Released for his wedding, according to Elaine Monds of The Alcheringa Gallery, “Family” (I suppose) shows Marston’s eagle crest embracing the wolf crest of his bride. Because of its thick, dark lines, the wolf is the figure that stands out the most – the wing and leg of the eagle are noticeable only after your eye discerns the wolf, and the rest of the eagle only comes later.

However, as the eye takes in the complete design, the wolf – contrary to the ferocity you might expect – seems smaller and more fragile than the eagle, clinging for protection to the eagle. By contrast, the eagle seems more rigid and less emotional or vulnerable.

Given the occasion, it is tempting to speculate on whether this contrast suggests Marston’s view of his personality and his wife, or perhaps his feeling of protectiveness for her, although I have no idea whether that is true. However, the interpretation gains credibility when you consider that the eagle’s wing is raised as though sheltering the wolf, and that the wolf almost seems to be burrowing beneath it.

There is also a formalized sexuality in the design, with the eagle’s hock joint pointing towards the wolf’s mid-section suggesting a penis, although of course birds lack external sex organs. Similarly, while the interior design elements in the wolf’s thigh serve the practical purpose of reducing the thickness of the leg, the ovoid is almost positioned high enough to suggest an x-ray view of the uterus. This ovoid is echoed in the ovoid formed by the eagle’s claws, which are point at the wolf’s thigh.

Another contrast between the two figures is that the thinner lines of the eagle’s head and beak (and, to a lesser extent, the tail feathers) seem more realistically rendered than the rest of the design. Again, armchair psychology is tempting; in choosing to depict his crest in two different design styles, is Marston suggesting that he sees himself as belonging to two worlds or traditions? Or is the depiction merely a matter of design, created simply to balance the thicker lines of the rest of the design?

You can see comparable figures in most Northwest Coast traditions without having to search very far. However, despite that obvious fact, in some ways, this design hardly registers to my eye as a Northwest Coast design at all.

For one thing, few Northwest Coast designs leave the top and bottom of the design space undecorated except for a few simple lines.

Even more importantly, the all-black design and the sweeping curves remind me strongly of the work of Aubrey Beardsley.

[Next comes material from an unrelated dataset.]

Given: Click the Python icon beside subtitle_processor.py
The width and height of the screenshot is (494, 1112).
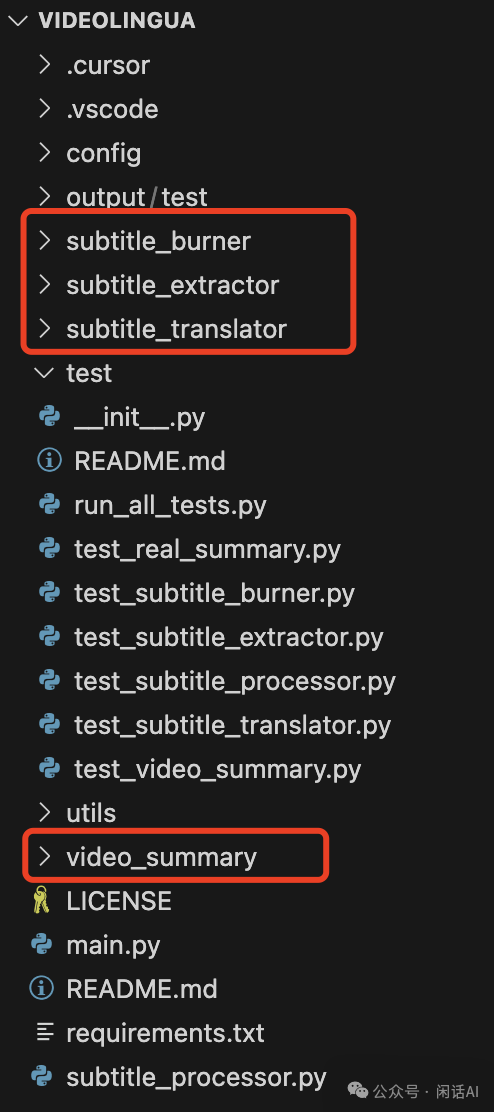Looking at the screenshot, I should 42,1077.
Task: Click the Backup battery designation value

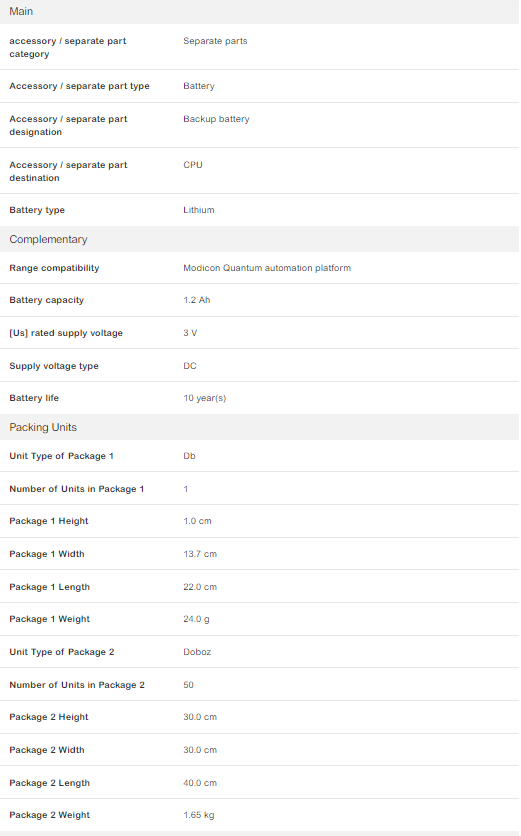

In fact, it is the curves that first draw my eye: The long line from the top of the eagle’s wing to the bottom of the design, the coat hanger-like design element at the top, and the curling line of the wolf’s tail. These three lines enclose most of the rest of the design in an off-centered oval, positioning the gaze of the viewer without being perfectly symmetrical itself. Supporting them are mirror-image angles such as those on the two heads, or the inversion of the two legs that is emphasized by the ovoid element in each. All these things give “Family” something approaching an Art Nouveau sensibility.

Last summer, I saw “Family” for sale without any additions. However, Marston has also chosen to release a number of the prints with a remarque in pencil in the blank space at the bottom of the design. The remarque shown here is frog. I have asked whether the frog is a family crest, but have not received any reply from Marston.

However, given the metamorphis in the frog’s life cycle and its amphibious habits, frogs are generally seen as figures of power throughout the Northwest Coast cultures. This background makes the frog a fitting symbol of a life transition such as marriage. But whether Marston himself chose it for that reason is uncertain; since other remarques include a raven or eagle, perhaps he doesn’t.

But whichever way you look at “Family,” it remains an elegant piece from an artist with an accomplished sense of design. I might even say that its simplicity and small size – about fifteen by forty centimeters – makes it more accessible than some of Marston’s larger pieces. I still hope to afford a major work by Marston one day, but, meanwhile, “Family” is a small sample of what he can do.